とはいえ、人の考えを変えることはできません。そこで、抵抗する方を排除したり攻略したりしようとすることに時間を使うのではなく、協力的な方や中立な立場の方を盛り上げて、業務改善で成果を出すことを心掛けます。そのうち、抵抗している方が少数派となり、動かざる得なくなる瞬間が来ます。

三つ目のポイントが、「外からの視点を取り入れてみる」ことですね。

業務改善には、必ず変化の痛みが伴うんです。今まで慣れ親しんでいたことを捨てて取り組まないといけないこともあるし、これまでとは違う業務が発生することもある。そこで、社内だけで改革や改善を行おうとすると、争いの火種になります。

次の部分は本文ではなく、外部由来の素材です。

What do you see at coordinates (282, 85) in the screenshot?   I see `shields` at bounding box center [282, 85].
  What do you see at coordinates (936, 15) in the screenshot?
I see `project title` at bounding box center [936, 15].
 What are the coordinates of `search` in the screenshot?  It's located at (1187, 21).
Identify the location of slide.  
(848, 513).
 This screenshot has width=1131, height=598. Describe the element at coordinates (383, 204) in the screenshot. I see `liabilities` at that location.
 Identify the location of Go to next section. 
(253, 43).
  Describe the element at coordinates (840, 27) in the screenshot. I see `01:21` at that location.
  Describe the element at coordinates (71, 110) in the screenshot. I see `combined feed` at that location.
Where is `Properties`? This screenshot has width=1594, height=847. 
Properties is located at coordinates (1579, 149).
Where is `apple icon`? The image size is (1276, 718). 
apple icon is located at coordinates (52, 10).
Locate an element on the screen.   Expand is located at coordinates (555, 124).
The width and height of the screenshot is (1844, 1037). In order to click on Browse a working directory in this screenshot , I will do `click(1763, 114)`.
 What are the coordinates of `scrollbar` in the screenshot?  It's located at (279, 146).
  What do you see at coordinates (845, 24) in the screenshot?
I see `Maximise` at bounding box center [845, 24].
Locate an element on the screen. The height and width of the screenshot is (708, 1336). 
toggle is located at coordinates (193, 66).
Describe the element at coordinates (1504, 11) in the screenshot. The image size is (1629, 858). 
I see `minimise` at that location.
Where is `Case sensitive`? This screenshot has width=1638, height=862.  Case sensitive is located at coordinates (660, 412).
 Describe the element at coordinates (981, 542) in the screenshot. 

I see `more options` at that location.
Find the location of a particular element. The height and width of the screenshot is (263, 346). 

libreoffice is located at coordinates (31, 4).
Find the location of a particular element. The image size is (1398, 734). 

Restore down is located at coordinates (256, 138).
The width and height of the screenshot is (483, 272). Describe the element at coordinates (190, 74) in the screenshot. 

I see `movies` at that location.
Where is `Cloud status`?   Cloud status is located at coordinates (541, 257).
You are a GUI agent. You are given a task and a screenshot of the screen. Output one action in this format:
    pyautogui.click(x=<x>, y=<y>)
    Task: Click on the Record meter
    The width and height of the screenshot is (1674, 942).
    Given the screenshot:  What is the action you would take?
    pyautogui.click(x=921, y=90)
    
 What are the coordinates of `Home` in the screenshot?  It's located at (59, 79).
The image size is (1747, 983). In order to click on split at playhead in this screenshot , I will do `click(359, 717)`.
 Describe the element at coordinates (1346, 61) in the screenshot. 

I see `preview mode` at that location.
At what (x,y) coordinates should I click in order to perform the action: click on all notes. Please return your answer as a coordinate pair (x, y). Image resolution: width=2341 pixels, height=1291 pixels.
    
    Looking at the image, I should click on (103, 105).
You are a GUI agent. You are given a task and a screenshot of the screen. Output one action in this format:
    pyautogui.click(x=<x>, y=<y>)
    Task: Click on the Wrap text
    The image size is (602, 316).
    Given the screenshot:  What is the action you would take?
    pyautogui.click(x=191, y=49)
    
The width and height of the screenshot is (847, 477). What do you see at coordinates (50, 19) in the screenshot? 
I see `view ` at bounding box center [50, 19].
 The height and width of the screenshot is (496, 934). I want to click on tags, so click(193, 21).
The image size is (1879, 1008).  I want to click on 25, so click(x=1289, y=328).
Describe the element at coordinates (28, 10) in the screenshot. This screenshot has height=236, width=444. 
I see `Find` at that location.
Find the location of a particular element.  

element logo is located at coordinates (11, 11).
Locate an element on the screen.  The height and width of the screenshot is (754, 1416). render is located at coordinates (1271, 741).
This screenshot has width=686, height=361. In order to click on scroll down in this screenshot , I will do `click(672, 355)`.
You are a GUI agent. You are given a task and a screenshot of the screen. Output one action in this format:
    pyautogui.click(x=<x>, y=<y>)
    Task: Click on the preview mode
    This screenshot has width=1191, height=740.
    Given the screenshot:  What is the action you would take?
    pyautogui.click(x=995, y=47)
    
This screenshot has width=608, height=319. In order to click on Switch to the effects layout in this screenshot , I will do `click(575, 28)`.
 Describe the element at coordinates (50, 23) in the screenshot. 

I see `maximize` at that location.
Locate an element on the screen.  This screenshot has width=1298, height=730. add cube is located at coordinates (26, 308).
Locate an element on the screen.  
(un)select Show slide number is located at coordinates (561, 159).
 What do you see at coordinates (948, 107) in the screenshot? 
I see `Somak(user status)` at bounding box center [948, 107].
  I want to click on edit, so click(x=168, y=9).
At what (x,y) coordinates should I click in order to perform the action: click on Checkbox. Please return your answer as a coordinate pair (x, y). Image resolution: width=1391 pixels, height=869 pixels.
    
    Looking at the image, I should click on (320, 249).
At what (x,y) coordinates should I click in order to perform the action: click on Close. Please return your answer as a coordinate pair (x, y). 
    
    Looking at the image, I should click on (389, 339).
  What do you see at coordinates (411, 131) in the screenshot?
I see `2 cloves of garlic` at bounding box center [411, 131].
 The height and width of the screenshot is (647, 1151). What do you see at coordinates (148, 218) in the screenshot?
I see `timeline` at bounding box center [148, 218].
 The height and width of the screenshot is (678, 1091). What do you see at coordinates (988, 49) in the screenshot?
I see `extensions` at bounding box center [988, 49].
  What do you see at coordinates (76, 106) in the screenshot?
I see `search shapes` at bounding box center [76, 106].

そういった時に、私たちのような業務改善のコンサルタントや、書籍を頼りに進めるのも一つの手です。そうすることで、「なんか、ウチのやり方よりもっとラクできる方法があるらしいよ……?」と、外部からの意見として伝えられます。身近で働いている同僚に「あなたのそれムダだから変えましょう」と言われて反感を抱くのは当たり前。拙著(『無くせる会社のムダ作業100個まとめてみた』)には、書名の通り職場の100個のムダを書きました。ぜひ、本のせいにして、アプローチしてみてください。

――今後、どんなことにチャレンジしていきたいですか?

元山 企業や病院、自治体の働き方を改善していくという試みは今後もしていきたいと思うけれど、同時に一人ひとりの働き方や生き方をより良い方向へ変えていく、ということにも興味があります。

私自身「こうあるべき」「これが普通」というのが苦手で、誰もが「それもいいじゃん」と言い合えるような生き方・働き方ができたら良いなと思っています。業務改善もその支援の一端を担えると思っています。

便利なアプリやシステムは日々増えています。でもなぜか人々は疲労困憊……みたいな状況を、少しでも改善して「あなたらしい生き方」「私らしい働き方」を提案できるようにしていきたいですね。